Personal information
- Date of birth: 7 June 1985 (age 41)
- Position: Forward

Team information
- Current team: Melhus
- Number: 18

Youth career
- Leinstrand, Kattem/Leinstrand

Senior career*
- Years: Team / Apps / (Gls)
- 2001-2003: Kongsvinger
- 2004: Nittedal
- 2005: Kattem
- 2006-2011: Trondheims-Ørn
- 2012: Kattem
- 2013: Heimdal
- 2020-: Melhus

International career^{‡}
- 2006: Norway / 1 / (0)

= Gunilla Forseth =

Norwegian footballer (born 1985)

Gunilla Forseth (born 7 June 1985) is a Norwegian football striker. She plays for Melhus IL, located in Melhus Municipality, just south of Trondheim Municipality.
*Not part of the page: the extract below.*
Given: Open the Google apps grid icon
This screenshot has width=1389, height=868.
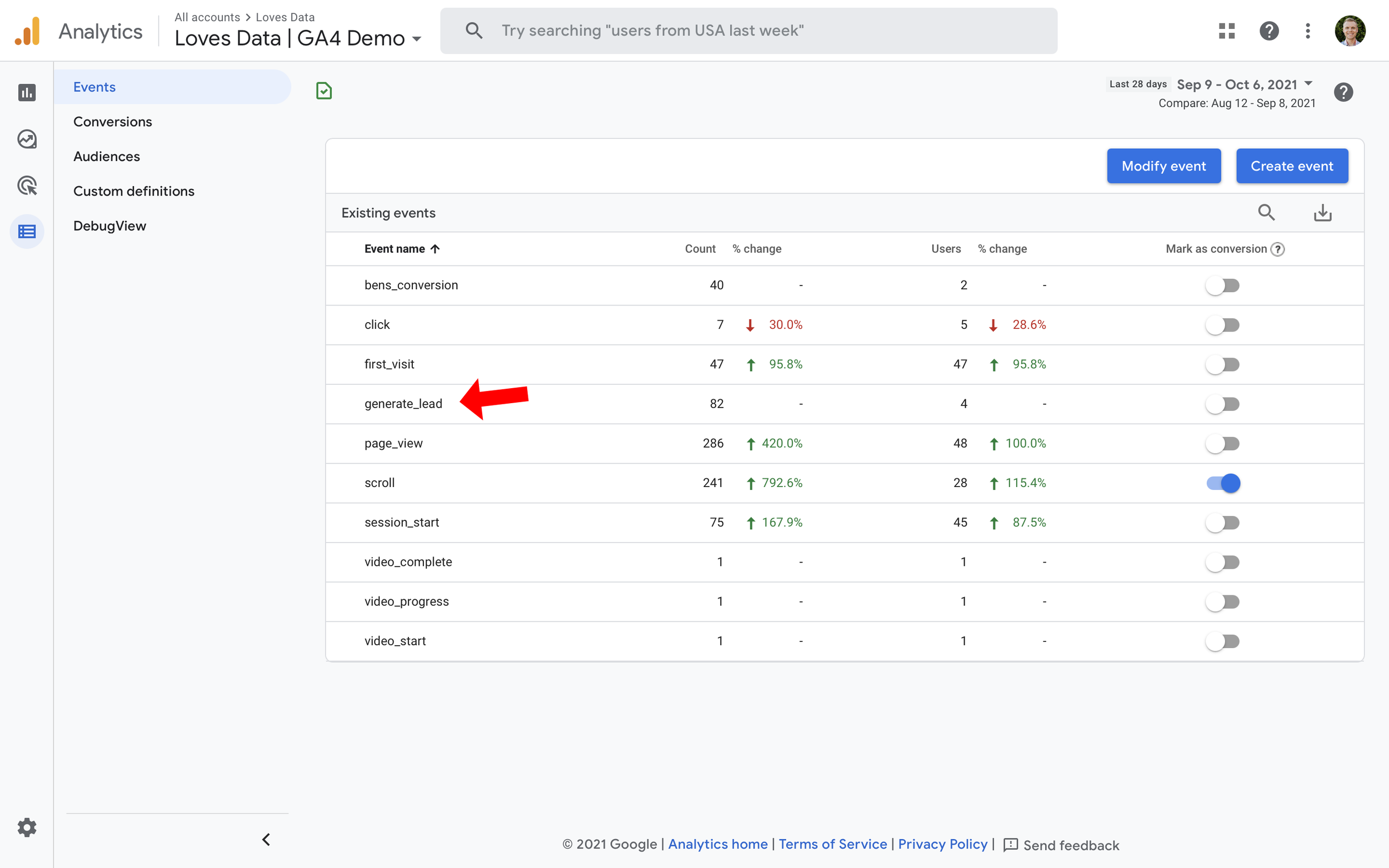Looking at the screenshot, I should coord(1227,31).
Forseth started her career at Leinstrand IL before transferring to Kattem IL, becoming the club's top scorer in 2005 and being nominated Young Player of the Year in the Toppserien. When Kattem was relegated to division-1 at the end of 2005 Forseth transferred to Trondheims-Ørn.

After six seasons at Trondheims-Ørn, during which she played 126 matches and scored 22 goals, Forseth transferred back to Kattem at the start of 2012.

Forseth played one match for Norway in January 2006, a 2–1 defeat by China at the Four Nations Tournament.